TLDR; How should I make Solr treat "ns1.define.logica.com" as a single token in
the same way "ns.define.logica.com" would be?
We are just starting to use Solr 3.5.0 in production and have run into a
slightly surprising behaviour involving the query "ns1.define.logica.com",
through an edismax handler with "q.op"=AND defined with
<requestHandler name="search" class="solr.SearchHandler" default="true">
<lst name="defaults">
<str name="echoParams">explicit</str>
<int name="rows">10</int>
<!-- #define customisations -->
<str name="defType">edismax</str>
<str name="q.op">AND</str>
<str name="qf">
body^0.5 comments^0.4 tags^1.2 title^2.0 involved^1.5 id^10.0
author^10.9 changed created oneline^0.7
</str>
<str name="pf">
body^0.2 tags^1.1 title^1.5
</str>
</lst>
</requestHandler>
The schema is defined with fields of type text_general, as found in the example
schema.xml, namely:
<fieldType name="text_general" class="solr.TextField"

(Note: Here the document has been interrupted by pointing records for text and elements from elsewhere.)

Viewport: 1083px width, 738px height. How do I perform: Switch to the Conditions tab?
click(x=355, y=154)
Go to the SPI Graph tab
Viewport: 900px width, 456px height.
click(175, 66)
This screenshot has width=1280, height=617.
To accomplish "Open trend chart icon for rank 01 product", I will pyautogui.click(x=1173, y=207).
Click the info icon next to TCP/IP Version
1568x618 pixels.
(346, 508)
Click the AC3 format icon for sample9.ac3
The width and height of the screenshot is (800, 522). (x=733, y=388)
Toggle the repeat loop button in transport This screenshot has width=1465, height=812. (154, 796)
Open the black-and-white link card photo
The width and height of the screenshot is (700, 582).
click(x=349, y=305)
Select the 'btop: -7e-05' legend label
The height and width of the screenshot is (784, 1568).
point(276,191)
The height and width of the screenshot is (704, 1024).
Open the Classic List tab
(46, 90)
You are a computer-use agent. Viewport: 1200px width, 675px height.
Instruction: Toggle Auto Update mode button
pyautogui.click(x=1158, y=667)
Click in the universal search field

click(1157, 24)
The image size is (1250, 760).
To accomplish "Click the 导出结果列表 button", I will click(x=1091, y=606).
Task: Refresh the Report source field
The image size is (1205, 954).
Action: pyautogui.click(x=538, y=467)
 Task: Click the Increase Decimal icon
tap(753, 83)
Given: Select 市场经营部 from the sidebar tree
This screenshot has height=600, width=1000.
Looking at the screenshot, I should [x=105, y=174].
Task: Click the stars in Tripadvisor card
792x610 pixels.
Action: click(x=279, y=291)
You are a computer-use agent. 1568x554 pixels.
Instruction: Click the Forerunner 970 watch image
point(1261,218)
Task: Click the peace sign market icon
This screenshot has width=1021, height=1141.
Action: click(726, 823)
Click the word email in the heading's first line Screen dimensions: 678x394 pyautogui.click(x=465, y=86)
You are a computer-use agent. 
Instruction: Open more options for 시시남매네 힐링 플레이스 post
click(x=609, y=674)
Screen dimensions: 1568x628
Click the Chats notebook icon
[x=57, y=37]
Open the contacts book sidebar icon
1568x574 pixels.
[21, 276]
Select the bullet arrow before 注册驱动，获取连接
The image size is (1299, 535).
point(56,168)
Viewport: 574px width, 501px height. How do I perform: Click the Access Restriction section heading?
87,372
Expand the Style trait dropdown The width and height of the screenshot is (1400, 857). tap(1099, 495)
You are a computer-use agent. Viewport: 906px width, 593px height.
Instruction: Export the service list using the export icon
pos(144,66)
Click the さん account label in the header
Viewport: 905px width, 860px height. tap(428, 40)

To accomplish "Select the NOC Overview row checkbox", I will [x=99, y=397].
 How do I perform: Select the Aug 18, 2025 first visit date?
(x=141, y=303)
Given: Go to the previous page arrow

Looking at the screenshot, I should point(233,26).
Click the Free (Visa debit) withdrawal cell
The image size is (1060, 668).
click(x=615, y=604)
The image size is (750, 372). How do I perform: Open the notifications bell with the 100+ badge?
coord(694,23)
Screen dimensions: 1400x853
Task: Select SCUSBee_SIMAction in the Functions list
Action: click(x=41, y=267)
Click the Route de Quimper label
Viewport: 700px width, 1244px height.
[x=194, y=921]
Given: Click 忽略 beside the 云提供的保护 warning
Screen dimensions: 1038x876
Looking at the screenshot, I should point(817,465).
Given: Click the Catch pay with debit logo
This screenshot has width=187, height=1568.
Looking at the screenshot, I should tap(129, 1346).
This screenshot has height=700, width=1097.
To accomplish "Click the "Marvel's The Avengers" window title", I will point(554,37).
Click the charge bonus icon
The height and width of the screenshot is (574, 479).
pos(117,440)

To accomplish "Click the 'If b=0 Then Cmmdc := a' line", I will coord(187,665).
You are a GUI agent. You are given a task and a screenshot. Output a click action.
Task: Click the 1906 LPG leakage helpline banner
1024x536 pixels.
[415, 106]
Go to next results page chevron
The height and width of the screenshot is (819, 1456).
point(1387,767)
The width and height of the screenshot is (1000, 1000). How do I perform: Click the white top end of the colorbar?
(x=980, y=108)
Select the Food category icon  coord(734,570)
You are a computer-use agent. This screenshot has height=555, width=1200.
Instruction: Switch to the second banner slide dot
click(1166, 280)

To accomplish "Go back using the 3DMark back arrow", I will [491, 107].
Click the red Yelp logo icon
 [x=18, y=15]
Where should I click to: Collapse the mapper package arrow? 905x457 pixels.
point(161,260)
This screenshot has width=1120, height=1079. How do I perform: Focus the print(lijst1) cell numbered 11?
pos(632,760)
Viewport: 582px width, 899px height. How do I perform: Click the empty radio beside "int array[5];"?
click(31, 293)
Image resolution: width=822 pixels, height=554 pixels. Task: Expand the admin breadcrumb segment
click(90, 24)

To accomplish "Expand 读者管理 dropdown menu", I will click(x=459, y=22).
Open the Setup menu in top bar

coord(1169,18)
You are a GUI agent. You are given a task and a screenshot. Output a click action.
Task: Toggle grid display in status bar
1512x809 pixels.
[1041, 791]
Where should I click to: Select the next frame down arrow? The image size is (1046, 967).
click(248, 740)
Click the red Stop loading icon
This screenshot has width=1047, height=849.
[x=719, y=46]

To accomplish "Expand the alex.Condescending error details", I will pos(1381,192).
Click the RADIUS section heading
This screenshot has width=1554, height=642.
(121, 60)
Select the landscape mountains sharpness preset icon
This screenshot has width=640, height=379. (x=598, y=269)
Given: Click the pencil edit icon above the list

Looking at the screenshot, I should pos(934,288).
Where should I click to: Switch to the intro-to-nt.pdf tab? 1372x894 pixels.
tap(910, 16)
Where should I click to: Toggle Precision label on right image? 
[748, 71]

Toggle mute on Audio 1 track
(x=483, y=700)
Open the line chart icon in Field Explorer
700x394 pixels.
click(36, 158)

positionIncrementGap="100">
<analyzer type="index">
<tokenizer class="solr.StandardTokenizerFactory"/>
<filter class="solr.StopFilterFactory" ignoreCase="true"
words="stopwords.txt" enablePositionIncrements="true" />
<filter class="solr.LowerCaseFilterFactory"/>
</analyzer>
<analyzer type="query">
<tokenizer class="solr.StandardTokenizerFactory"/>
<filter class="solr.StopFilterFactory" ignoreCase="true"
words="stopwords.txt" enablePositionIncrements="true" />
<filter class="solr.SynonymFilterFactory" synonyms="synonyms.txt"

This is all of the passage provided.